We call it “I wish I had known.” It’s usually uttered when someone sees a local business shut its doors. People exclaim, “I wish I had known.” They say how much they loved that place, how sad they are that it closed and that they should have shopped there more. Then they mostly forget about the concept until the next local business closes.
Maybe the answer is to actually shop at some of the local places that you “like” on social media instead of lamenting after they close. As co-owners of Joe’s Place, a locally owned bookstore with a wine and coffee bar, we sometimes feel like we are on an island. We talk about our store throughout the community and are told, “I drive by that place all the time.” A “drive by” is not going to help us stay in business. We know other small businesses are facing the same situation, so that makes a very large, but lonely island to be stuck on.
But more importantly, what happens to our community when we do not support local businesses?
We are fortunate to live in such a thriving region (The Upstate) that’s earned well-deserved national recognition as being a true gem of the Southeast. Think about taking a stroll along Main Street Greenville, or antiquing in Travelers Rest, or finding the perfect gifts in the shops along the Augusta Road business district. What if those businesses didn’t have local support? Would Morgan Square be as warm and inviting without as many occupied storefronts? Would Spartanburg be the same city we treasure now? Would our region have the same unique charms?
The answer is no, but people still do not support local business as much as they should and end up doing the “I wish I had known” shuffle.
You need to realize what supporting local business really means. For every dollar you spend in a locally owned Upstate business, an amazing 75 cents stays right here. That’s cash that flows through local employees, managers and owners and into other local businesses like Swamp Rabbit Grocery and Spinx. It buys cars from local dealerships. It buys homes constructed by local builders. It is our economic life blood.
Compare that scenario to this: For every dollar you spend with non-local online businesses, only one cent remains in the local economy. One penny vs. the 75 cents that will stay here.
So how can you help? Here are some suggestions that you may not have considered:
- Pay for your merchandise using cash instead of a debit or credit card. (Credit card processing fees are high).
- Think about what other options a business may have. For example, Joe’s Place is more than just a bookstore. We have coffee, wine, food made with our own recipes and art by local artists.
- We have a very unique space in our newly renovated 1920s home. Think of us when you want to host an event.
- Bring your friends and visiting relatives to our stores this summer (Many of us have air conditioning and parking)
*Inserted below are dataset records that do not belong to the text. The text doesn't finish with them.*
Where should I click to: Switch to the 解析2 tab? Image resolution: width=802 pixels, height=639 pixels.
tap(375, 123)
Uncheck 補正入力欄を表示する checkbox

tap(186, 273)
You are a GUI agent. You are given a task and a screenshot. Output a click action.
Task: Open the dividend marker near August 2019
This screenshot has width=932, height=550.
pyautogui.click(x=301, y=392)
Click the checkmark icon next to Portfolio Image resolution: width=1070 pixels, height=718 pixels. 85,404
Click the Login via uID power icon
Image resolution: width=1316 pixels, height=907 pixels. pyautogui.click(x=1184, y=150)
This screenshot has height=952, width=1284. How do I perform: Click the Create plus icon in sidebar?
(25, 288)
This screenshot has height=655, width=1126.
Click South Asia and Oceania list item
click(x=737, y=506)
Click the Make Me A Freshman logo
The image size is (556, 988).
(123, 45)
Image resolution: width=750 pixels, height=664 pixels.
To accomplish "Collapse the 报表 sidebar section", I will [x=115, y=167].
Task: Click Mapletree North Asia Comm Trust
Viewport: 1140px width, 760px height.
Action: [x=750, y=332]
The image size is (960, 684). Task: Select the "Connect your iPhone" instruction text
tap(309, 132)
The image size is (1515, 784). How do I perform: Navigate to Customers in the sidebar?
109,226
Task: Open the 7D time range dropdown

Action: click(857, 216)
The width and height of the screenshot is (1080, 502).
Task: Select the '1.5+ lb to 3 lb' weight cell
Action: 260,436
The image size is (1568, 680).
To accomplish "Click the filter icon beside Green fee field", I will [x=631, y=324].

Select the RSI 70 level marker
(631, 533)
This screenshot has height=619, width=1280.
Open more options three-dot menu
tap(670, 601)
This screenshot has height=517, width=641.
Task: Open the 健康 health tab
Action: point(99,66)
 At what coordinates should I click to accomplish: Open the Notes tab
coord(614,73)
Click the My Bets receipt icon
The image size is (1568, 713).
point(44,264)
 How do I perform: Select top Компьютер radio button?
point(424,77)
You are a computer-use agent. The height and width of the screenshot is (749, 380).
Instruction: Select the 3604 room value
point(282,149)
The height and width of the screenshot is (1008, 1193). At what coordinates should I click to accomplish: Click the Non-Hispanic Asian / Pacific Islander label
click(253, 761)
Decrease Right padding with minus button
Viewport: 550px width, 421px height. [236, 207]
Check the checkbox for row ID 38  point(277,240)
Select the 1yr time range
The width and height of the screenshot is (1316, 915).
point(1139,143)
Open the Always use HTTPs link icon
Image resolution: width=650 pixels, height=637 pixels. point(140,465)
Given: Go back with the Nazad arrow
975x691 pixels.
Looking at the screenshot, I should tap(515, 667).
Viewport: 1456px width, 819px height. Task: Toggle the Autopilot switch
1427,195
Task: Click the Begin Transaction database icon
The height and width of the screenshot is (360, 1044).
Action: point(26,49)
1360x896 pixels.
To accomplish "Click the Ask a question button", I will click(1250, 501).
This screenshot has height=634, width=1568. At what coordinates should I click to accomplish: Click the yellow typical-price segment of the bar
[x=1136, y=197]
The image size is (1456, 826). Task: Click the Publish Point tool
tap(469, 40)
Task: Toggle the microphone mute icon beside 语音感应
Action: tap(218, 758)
- Short on cash? You can write us a review online on social media or other sites.
- Tell your friends and family about us. It’s not good for any of us to be the Upstate’s best kept secret.
It’s your choice on how to spend your money, but before you spend it, we do hope you’ll consider that every dollar you spend represents your opportunity to help a local business stay open, have a positive economic impact on our region and the Greenville lifestyle we’ve come to enjoy and, yes — value. And now “you know.”